» RECORDS FOR PROCESSING

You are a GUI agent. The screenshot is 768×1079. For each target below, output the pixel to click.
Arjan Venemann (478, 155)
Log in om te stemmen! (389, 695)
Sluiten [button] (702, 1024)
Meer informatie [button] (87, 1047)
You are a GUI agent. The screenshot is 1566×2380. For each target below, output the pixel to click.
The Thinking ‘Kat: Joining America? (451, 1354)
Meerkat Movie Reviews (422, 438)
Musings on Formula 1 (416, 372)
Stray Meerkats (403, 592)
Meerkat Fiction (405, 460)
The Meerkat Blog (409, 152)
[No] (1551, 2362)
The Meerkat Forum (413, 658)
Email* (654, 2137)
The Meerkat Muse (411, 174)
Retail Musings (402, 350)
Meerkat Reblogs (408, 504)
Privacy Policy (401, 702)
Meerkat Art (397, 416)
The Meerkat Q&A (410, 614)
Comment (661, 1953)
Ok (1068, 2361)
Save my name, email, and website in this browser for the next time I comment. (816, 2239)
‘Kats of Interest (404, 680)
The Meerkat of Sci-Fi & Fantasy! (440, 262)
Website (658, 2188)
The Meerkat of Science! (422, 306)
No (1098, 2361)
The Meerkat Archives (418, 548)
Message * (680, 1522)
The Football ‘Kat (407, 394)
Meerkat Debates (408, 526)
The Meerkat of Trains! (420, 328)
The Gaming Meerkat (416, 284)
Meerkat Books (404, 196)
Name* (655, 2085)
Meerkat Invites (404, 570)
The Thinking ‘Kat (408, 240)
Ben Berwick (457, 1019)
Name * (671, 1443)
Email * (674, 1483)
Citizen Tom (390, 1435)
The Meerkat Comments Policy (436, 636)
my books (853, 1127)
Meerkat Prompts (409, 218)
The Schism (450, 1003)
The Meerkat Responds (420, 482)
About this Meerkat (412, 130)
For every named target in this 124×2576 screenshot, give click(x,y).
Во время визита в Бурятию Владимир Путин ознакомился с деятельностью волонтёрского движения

» HOW TO COMPLETE THIS TASK
Output only an exact transcription of the lines above from the one with "The Meerkat of Science! (422, 306)" up to and including the one with "For every named".

» SOLUTION TO THIS EXERCISE
The Meerkat of Science! (422, 306)
No (1098, 2361)
The Meerkat Archives (418, 548)
Message * (680, 1522)
The Football ‘Kat (407, 394)
Meerkat Debates (408, 526)
The Meerkat of Trains! (420, 328)
The Gaming Meerkat (416, 284)
Meerkat Books (404, 196)
Name* (655, 2085)
Meerkat Invites (404, 570)
The Thinking ‘Kat (408, 240)
Ben Berwick (457, 1019)
Name * (671, 1443)
Email * (674, 1483)
Citizen Tom (390, 1435)
The Meerkat Comments Policy (436, 636)
my books (853, 1127)
Meerkat Prompts (409, 218)
The Schism (450, 1003)
The Meerkat Responds (420, 482)
About this Meerkat (412, 130)
For every named target in this 124×2576 screenshot, give click(x,y).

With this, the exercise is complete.